KIU Main Campus – With President Yoweri Museveni allowing finalist students at university to resume school on October 15, many KIU finalists are probably as excited as a child who just received their first gift.

Well, what better way to celebrate the first weekend since that relieving announcement from the country’s number one citizen than to grab a copy of one of these great books!

KIU Book Club recommends some of the most riveting, educative, insightful yet entertaining and easy to read books for you this weekend.

Give and Take by Adam Grant

For generations, we have focused on the individual drivers of success: passion, hard work, talent, and luck. But today, success is increasingly dependent on how we interact with others. It turns out that at work, most people operate as either takers, matchers, or givers. Whereas takers strive to get as much as possible from others and matchers aim to trade evenly, givers are the rare breed of people who contribute to others without expecting anything in return.

Give and Take highlights what effective networking, collaboration, influence, negotiation, and leadership skills have in common. This landmark book opens up an approach to success that has the power to transform not just individuals and groups, but entire organizations and communities.

The Room Where It Happened by John Bolton

The Room Where It Happened: A White House Memoir is a memoir by John Bolton, who served as National Security Advisor for U.S. President Donald Trump from April 2018 to September 2019.

The result is a White House memoir that is the most comprehensive and substantial account of the Trump Administration, and one of the few to date by a top-level official. With almost daily access to the President, John Bolton has produced a precise rendering of his days in and around the Oval Office. 

The Last Black Unicorn by Tiffany Haddish

Placed in the foster care system as a teen, and struggling to read at a basic level in ninth grade, Haddish found that humour and jokes helped her endure. When offered a choice between the Laugh Factory comedy camp or counselling to help recover from issues within the foster system, she chose the former and found her calling. In her first book, Haddish recounts her early life straight through to her powerhouse success both on the comedy circuit and in Hollywood with the 2017 film Girls Trip. 

For The Record by David Cameron    

David Cameron was Conservative Party leader during the largest financial crash in living memory, the Arab Spring, the Eurozone crisis, the rise of terror group ISIS, surging migration and the BREXIT drama.

Here he talks about how he confronted those challenges, from modernising a party that had suffered three successive electoral defeats to forming the first coalition government for seventy years. He sets out how he helped turn around Britain’s economy, implementing a modern, compassionate agenda that included education and welfare reform, the legalisation of gay marriage, the referendum on Scottish independence and world-leading environmental policies.

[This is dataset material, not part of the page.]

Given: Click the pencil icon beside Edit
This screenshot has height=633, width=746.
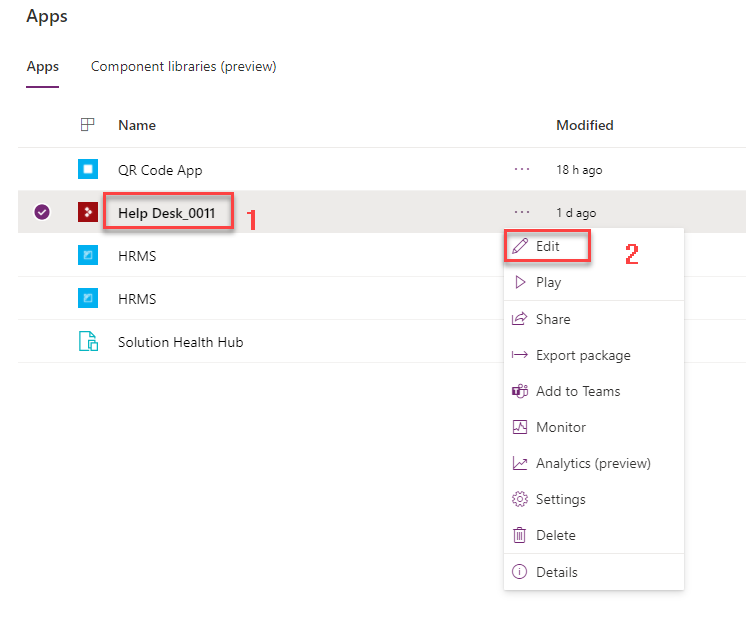Looking at the screenshot, I should [x=520, y=246].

Dear Woman by Michael Reid

Dear Woman is where poetry meets inspiration. This is a book of quotes, letters, short stories, and poems written to provide education, motivation, encouragement, and a little tough love to women of all ages. Dear Woman is a journey through womanhood that visits some of the deepest and darkest corners of women's lives, with hopes of shedding a little light and love. This book is written from the perspective of a man who wants nothing more than for you to be the best woman possible, regardless of circumstance.